■ Input data:
>> Start

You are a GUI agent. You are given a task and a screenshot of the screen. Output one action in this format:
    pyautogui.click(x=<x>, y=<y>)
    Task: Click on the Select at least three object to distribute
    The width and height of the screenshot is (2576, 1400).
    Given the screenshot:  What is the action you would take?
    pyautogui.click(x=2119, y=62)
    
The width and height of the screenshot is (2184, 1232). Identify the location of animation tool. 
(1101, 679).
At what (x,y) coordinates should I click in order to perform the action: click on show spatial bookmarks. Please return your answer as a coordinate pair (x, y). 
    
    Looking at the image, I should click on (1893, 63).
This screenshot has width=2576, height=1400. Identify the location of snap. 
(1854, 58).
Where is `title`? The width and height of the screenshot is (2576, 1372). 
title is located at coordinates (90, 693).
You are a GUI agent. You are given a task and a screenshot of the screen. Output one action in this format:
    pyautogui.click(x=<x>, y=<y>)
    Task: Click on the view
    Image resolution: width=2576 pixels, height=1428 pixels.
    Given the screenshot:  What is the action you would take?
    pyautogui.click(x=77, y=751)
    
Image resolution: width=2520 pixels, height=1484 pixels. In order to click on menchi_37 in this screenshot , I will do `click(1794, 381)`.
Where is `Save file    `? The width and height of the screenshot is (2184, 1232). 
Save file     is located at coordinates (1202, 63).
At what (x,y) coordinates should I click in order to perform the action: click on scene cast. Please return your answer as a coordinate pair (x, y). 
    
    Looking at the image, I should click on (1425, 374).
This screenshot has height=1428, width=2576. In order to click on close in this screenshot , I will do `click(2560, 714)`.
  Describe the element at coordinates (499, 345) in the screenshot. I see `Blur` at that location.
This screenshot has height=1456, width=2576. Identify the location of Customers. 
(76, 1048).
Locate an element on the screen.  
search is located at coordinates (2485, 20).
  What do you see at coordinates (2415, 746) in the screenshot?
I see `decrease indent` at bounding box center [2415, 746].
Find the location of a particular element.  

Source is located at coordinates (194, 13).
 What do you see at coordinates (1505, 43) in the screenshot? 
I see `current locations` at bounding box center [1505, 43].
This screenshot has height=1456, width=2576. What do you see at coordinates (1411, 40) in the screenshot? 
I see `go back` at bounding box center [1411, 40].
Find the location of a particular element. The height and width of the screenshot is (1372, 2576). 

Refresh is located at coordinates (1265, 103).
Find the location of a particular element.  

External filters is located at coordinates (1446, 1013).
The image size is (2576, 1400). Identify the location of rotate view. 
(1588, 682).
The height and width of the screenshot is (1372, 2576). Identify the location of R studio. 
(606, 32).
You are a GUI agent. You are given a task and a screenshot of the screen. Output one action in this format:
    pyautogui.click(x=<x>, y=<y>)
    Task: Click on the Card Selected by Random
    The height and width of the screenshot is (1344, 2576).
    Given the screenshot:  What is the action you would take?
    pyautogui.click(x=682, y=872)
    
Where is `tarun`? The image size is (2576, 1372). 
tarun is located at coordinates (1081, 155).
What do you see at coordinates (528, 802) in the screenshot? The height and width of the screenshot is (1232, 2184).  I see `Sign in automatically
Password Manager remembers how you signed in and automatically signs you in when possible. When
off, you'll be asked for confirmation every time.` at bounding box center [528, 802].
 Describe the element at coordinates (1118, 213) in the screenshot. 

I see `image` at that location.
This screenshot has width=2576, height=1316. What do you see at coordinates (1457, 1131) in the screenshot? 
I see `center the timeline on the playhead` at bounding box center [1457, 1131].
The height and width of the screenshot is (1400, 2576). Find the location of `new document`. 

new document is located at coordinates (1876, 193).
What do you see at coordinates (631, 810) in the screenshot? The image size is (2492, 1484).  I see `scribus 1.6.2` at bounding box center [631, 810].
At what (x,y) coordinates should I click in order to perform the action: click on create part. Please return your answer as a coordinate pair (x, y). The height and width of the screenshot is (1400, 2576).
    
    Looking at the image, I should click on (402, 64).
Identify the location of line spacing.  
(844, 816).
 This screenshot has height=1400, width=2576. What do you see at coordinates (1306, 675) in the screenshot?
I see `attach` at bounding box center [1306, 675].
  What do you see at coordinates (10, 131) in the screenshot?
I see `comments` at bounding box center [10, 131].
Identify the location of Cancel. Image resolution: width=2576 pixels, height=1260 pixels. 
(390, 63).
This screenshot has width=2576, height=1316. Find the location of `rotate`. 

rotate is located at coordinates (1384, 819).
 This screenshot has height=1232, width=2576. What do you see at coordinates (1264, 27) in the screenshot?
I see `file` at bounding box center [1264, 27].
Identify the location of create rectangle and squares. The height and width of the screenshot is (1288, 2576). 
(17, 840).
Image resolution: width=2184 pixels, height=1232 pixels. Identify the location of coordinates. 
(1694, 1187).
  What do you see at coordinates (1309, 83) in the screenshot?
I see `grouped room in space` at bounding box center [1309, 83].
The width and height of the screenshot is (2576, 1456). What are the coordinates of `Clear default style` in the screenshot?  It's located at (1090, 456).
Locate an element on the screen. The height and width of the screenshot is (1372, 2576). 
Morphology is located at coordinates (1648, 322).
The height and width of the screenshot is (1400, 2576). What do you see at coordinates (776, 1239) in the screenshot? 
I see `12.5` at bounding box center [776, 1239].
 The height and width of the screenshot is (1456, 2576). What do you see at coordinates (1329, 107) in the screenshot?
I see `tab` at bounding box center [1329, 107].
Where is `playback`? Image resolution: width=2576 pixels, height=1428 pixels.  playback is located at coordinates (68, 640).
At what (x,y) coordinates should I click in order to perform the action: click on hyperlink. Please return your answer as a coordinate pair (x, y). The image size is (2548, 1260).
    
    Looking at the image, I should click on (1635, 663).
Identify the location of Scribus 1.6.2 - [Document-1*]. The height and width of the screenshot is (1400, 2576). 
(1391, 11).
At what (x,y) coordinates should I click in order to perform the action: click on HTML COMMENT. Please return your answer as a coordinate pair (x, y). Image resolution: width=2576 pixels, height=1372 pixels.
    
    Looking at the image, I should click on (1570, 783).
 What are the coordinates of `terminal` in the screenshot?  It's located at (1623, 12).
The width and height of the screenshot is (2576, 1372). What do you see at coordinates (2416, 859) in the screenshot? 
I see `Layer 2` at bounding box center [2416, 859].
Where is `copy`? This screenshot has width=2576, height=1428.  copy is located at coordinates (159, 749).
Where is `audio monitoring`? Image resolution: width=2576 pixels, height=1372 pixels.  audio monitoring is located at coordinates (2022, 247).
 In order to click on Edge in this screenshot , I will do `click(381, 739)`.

>> End

■ What needs to be done: Count the lines in the records above that contain the string "title", and give only that number.

■ Written solution: 2